Even amid a global pandemic, the Florida A&M University College of Pharmacy and Pharmaceutical Sciences has continued to brand itself for the future.
It has been a little over a month since the FAMU Board of Trustees decided to recognize the impact of the college’s Institute of Public Health,approving a name change to the College of Pharmacy and Pharmaceutical Sciences, Institute of Public Health (CoPPS, IPH).
Since 1951, the college has witnessed major growth in pharmacy education and is now one of the largest colleges of pharmacy in the country.
But what is the main reason for the name change? Is it to continue the recruitment of more students?
Gallop Franklin, a graduate of the college and a visiting pharmacy instructor,said the program has always flourished.
“Throughout the years, the College of Pharmacy has changed drastically through the expansion of technology and space. There are now more ways for students to be a part of the program. Which brings up my thoughts of the building name change. In my opinion, it was a phenomenal move, because in the past some students did not realize everything that the College of Pharmacy has due to the college name in itself, but it is very diverse with many more amazing programs,” Franklin said. “The framework behind the name change is to become more reflective of what the college truly represents.”

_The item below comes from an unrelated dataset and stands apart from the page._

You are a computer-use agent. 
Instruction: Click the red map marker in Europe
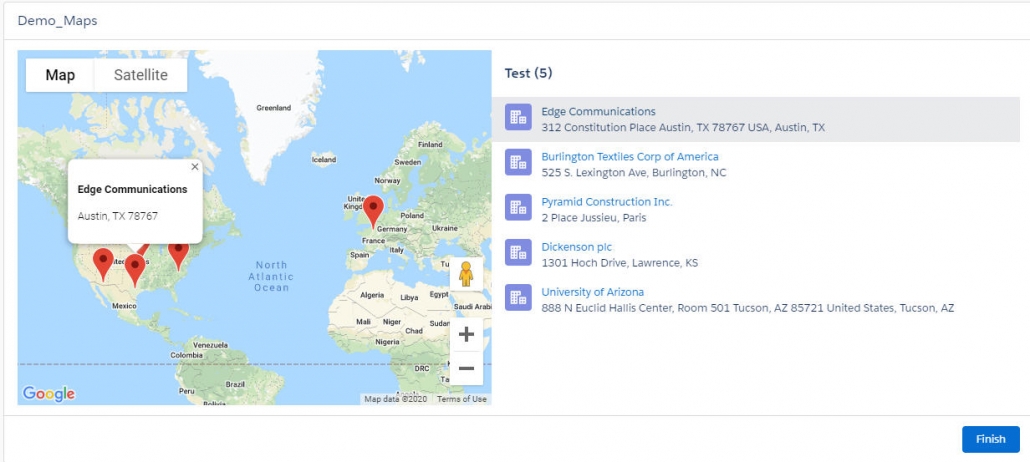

Cynthia Harris, an associate dean and director of the Institute of Public Health since its inception almost two decades ago, talked about the name change in a press release.
“The name change elevates the Institute of Public Health and facilitates its evolution to an autonomous School of Public Health – as intended in the university’s strategic plan,” Harris said.
Several students said they were unaware of the name change.
Morenike Ogunnaike, a sophomore doctor of pharmacy candidate at FAMU, expressed her thoughts on the renaming of the building.
“The change was a great idea because not only does it have a nice ring to it, but more people will know that we have a public health program which will easily increase enrollment numbers back to what it used to be,” Ogunnaike said. “I believe it is a step in the right direction of the plethora of adjustments that need to happen within the college.”
With the help of Harris, students, and several IPH faculty members, the institute has partnered with Bond Medical Center to provide free coronavirus tests at Bragg Memorial Stadium since early May.